A team from Imperial College London has taken inspiration from the diving ability of gannets for their prototype AquaMAV robot. The AquaMAV is designed to collect water samples in oceans and reservoirs. To leap back out of the water, flying fish are the inspiration.
Environmental researchers generally have to use boats to collect water samples manually. AquaMAV is designed to be rapid, efficient, and more cost effective than this method. It can also carry out tests in dangerous situations such as in disaster zones or from locations currently inaccessible to people, such as deep under the ocean.
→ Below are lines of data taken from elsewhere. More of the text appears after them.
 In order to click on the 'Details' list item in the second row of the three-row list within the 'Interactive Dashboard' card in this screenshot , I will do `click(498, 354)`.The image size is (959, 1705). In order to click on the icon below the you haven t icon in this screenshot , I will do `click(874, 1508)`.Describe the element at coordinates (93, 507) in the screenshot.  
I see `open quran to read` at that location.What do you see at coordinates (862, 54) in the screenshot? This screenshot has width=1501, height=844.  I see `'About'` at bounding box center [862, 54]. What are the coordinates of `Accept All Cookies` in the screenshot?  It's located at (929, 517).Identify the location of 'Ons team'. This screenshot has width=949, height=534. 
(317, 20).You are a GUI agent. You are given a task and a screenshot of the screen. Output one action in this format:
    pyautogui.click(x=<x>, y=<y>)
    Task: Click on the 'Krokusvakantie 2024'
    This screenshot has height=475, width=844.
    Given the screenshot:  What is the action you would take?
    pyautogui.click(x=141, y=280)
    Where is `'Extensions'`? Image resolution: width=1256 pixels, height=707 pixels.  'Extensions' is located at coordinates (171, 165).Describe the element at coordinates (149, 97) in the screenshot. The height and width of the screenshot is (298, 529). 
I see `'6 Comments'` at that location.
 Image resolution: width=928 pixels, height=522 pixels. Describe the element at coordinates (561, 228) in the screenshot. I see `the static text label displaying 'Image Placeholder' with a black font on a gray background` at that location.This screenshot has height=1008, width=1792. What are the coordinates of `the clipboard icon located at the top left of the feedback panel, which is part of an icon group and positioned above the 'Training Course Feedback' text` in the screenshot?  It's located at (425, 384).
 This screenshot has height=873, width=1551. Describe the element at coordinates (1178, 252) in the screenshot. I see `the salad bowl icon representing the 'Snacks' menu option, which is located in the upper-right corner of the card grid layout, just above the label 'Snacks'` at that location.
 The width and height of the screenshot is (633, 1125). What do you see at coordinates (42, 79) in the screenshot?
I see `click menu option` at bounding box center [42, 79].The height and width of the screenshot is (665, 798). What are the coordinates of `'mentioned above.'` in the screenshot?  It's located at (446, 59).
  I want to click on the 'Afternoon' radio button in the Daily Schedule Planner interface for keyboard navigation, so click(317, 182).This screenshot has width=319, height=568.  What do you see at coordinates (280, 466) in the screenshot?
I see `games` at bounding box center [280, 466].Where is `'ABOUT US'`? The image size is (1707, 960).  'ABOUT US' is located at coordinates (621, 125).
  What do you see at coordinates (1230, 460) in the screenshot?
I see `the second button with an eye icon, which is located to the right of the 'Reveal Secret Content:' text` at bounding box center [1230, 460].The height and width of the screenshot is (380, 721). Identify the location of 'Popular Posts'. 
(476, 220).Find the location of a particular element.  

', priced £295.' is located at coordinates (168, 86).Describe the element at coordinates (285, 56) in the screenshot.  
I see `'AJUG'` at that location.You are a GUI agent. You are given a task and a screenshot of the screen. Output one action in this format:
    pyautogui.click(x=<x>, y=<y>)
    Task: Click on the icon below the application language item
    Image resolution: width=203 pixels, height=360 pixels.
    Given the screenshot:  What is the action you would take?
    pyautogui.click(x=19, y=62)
One of the current drawbacks for small scale flying robots is that they generally lack sufficient power to make the transition from water to the air. The AquaMAV uses carbon dioxide, which is stored internally, to propel itself out of the water. In the air, retractable wings are deployed to help it glide, much in the same way that fins help flying fish.
The drone weighs just 200 grams and can currently achieve speeds of around 30 miles per hour from a starting point beneath the water. It can make the aerial leap even from rough water.
The research, part funded by the Engineering & Physical Sciences Research Council, is published in the journal Interface Focus1.
Rob Siddall, lead author and postgraduate from Imperial’s Department of Aeronautics, added: “We are really excited by our AquaMAV prototype. We believe we may have overcome the power density problem which makes launching out of the water so challenging for small drones. Nature often has an elegant way of solving engineering challenges. By examining the diving qualities of gannets and the leaping behaviour of flying fish, we can make an aerial drone that needs less on board control, making it more robust and more affordable to manufacture.”
Dr Mirko Kovac, the director of the Aerial Robotics Lab in Imperial’s Department of Aeronautics, said: “During an emergency scenario such as a major oil leak an AquaMav could fly and dive into isolated patch of water, where it could collect samples or loiter and record environmental data. The vehicle could then perform a short take-off and return to its launch site to submit samples for analysis. This would enable a fast, targeted response that could not be matched by the current methods.”
The researchers are now looking to collaborate with oceanographers and water authorities to take testing to the next stage. An additional propulsion system is also under development to make the AquaMAV fully aquatic, capable of long periods of submarine operation.
1. Wind and water tunnel testing of a morphing aquatic micro air vehicle, Royal Society Interface Focus.